==== Raw data

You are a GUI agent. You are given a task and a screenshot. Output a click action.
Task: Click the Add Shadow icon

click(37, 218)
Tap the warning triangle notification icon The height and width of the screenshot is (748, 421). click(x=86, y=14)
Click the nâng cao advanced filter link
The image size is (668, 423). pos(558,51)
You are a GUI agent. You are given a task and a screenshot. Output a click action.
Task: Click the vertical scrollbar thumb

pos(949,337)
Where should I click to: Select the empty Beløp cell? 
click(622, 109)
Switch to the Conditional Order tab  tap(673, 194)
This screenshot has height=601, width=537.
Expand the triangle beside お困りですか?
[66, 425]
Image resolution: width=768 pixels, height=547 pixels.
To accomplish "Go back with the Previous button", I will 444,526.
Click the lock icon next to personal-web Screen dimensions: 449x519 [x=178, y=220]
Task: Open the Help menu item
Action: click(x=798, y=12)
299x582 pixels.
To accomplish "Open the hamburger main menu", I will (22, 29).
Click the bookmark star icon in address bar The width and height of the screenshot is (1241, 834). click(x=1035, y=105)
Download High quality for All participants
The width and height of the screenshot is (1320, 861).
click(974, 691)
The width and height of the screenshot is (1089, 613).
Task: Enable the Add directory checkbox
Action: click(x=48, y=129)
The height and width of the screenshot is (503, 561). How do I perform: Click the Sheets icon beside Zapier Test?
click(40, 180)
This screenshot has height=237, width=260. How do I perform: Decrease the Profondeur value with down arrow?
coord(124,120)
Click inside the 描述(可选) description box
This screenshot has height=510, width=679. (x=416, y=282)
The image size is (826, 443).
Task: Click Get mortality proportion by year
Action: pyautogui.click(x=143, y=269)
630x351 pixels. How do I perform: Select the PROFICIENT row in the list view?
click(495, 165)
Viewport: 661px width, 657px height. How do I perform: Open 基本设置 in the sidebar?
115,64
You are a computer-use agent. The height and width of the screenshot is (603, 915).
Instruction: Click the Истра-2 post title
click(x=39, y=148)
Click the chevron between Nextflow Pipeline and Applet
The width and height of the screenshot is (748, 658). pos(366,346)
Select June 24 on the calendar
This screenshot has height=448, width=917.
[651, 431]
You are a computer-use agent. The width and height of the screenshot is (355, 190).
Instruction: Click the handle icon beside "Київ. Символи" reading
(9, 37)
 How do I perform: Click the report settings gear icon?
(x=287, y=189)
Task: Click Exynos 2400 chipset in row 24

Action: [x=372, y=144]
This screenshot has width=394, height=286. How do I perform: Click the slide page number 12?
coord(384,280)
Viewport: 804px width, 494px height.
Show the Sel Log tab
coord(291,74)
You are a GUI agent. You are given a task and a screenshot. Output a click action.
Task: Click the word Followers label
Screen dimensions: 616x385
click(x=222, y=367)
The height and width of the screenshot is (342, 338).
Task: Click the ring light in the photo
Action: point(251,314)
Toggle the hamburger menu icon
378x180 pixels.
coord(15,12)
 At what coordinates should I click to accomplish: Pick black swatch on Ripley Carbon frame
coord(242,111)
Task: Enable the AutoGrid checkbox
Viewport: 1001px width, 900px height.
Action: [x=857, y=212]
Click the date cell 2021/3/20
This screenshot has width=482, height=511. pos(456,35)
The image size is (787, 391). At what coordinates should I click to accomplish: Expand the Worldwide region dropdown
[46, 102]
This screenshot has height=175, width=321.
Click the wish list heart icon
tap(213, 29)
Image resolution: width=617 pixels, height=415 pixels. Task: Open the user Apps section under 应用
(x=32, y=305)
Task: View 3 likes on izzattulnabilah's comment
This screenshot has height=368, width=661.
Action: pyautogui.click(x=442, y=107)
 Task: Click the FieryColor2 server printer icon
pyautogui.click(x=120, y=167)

========

> **Activity**:
On how many lines of the records above does the word "computer" appear? Answer with only that number.

> **Result of this task**:
2